If I change to $\small F_N = mg \sin x + F_C \cos x$ I end up with Fc = mg 2 cosx. How can I proceed? Or have I done something wrong?

I believe $\small F_N = mg \sin x + F_C \cos x$ is correct. But I don't get Fc = mg 2 cosx. F_c should depend on both x and β.

 

[Alettix]

I don't understand why you are saying that β should be the angle from the side of the cone to the ground. I think it will help a lot if we can get this cleared up. β is determined by the coefficient of friction through the equation tanβ = μ. How do you go from this relation to the conclusion that β is the angle from the side of the cone to the ground?



I agree that if you define the apex angle to be 90^o - 2α, then you end up with the contradiction that α < 0. That's one of the reasons I think there's something wrong with the way the problem is stated. In order to get the answer that is given in your first post, I have to assume that the apex angle is 2α rather than 90^o - 2α.



I believe $\small F_N = mg \sin x + F_C \cos x$ is correct. But I don't get Fc = mg 2 cosx. F_c should depend on both x and β.

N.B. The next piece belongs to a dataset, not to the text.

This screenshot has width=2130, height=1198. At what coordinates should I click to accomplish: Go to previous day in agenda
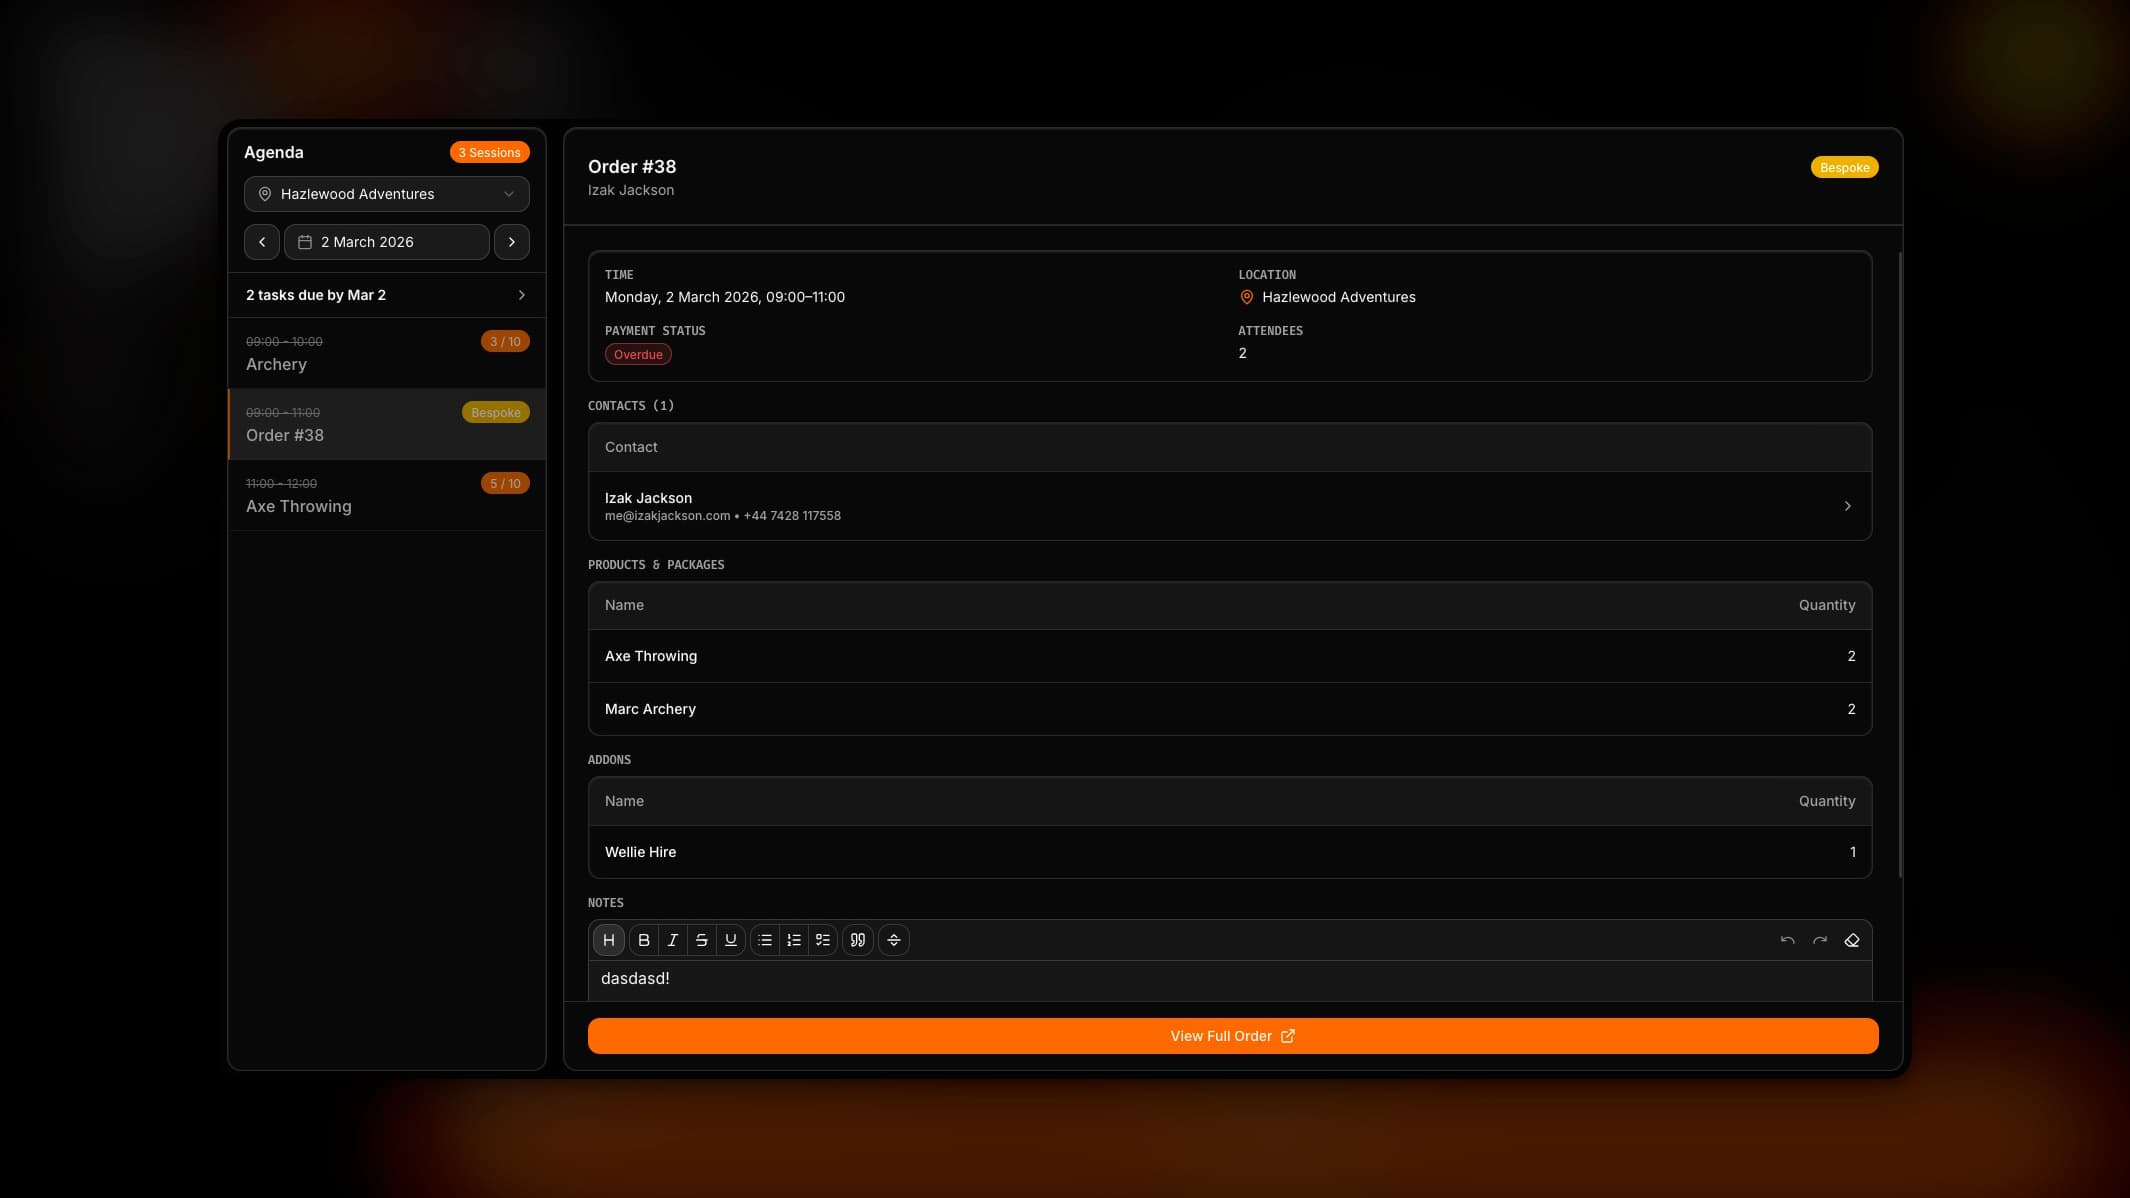[262, 242]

Okay, so I think I know why we disagreed. I thought that β was the angle between the side of the cone and the ground because if an object is at rest on an inclined plane, the coefficient of friction equals tanγ , where γ is the angle of inclination. My very stupid mistake was to assume that tanγ is euqal to the maximal coefficient of friction, which I just realized probably is wrong. I'm very storry for stealing your time. Hopefully I will get it right now!
Thank you. :)

 

[TSny]

Okay, so I think I know why we disagreed. I thought that β was the angle between the side of the cone and the ground because if an object is at rest on an inclined plane, the coefficient of friction equals tanγ , where γ is the angle of inclination. My very stupid mistake was to assume that tanγ is euqal to the maximal coefficient of friction, which I just realized probably is wrong.

Right. All you can say is that the coefficient of friction must be greater than (or equal to) tan γ. That means that β ≥ γ

I'm very storry for stealing your time. Hopefully I will get it right now!

Don't worry about that. I hope it works out now. (I still think there's something fishy about the 90-2α apex angle.)